STUDY TEXT >>
1

I am trying to change scraping of dynamic website using selenium phantomjs to scrapyjs. But problem is if we write a click event in splash, it will need a yield request to work. If we give a yield request, it will render the first page. So we don't see the click event changes in source code. ie, no need to re-render the web page. It is possible in selenium. Is there any same feature available in splash?

1 Answers1

0

Got a solution to use lua variable.We can pass variable through splash meta args. Example:

    v = 1
    yield scrapy.Request(url, meta={'splash': {'endpoint':   'execute','args': {'lua_source': script,'indx':v}},'v':v } , callback=self.parseVariationDetailPage , dont_filter=True)

we can get the value of indx that we passed through args by "splash.args.indx".

Following function show the element click.

script = """
function main(splash)
     splash:autoload("https://ajax.googleapis.com/ajax/libs/jquery/2.1.3/jquery.min.js")
     z = splash.args.indx
     assert(splash:go(splash.args.url))
     assert(splash:wait(1))
     assert(splash:runjs("$('#listChipColor li[z]').click()"))
     assert(splash:wait(1))
     return splash:html()
end """

===================== Old answer below =======================

I can't see a solution without rendering the page with scrapyjs click event.

Following is the sample code and its working.I can't get a solution for writing lua variable in js. So here use a simple logic to get the click element.

WHAT YOU HAVE TO DO >> Condense the paragraph of the Splash thread that begins "I am trying to change scraping" into a short bulleted list that keeps its main facts.

SUPPLIED RECORDS >>
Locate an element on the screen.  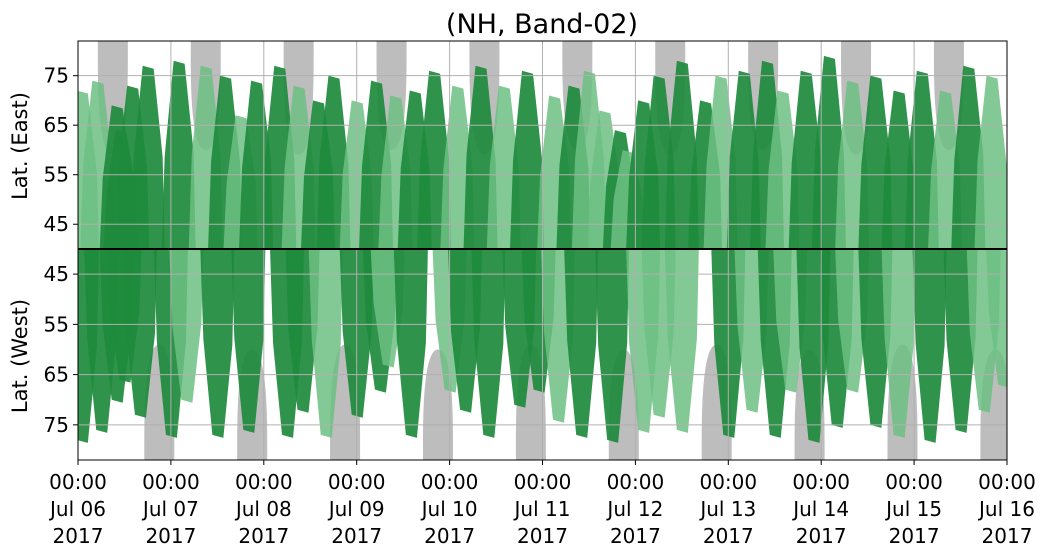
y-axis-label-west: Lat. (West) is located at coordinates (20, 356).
---
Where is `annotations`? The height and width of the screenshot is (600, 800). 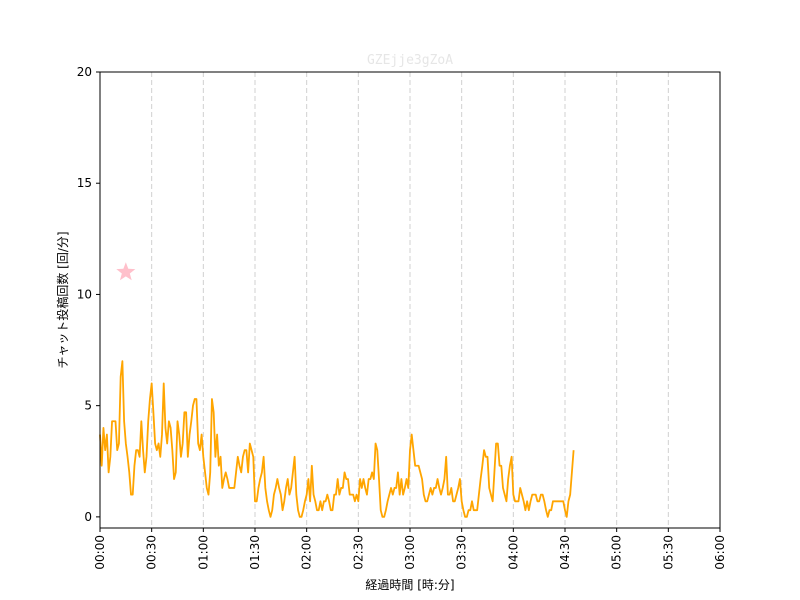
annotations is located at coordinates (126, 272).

TASK ANSWER >>
- Goal: move dynamic-site scraping from Selenium with PhantomJS to ScrapyJS.
- Problem: a click event in Splash needs a yield request to work.
- A yield request renders the first page, so the click's changes don't show in the source code.
- Selenium can apply the click without re-rendering the page.
- Question: does Splash have an equivalent feature?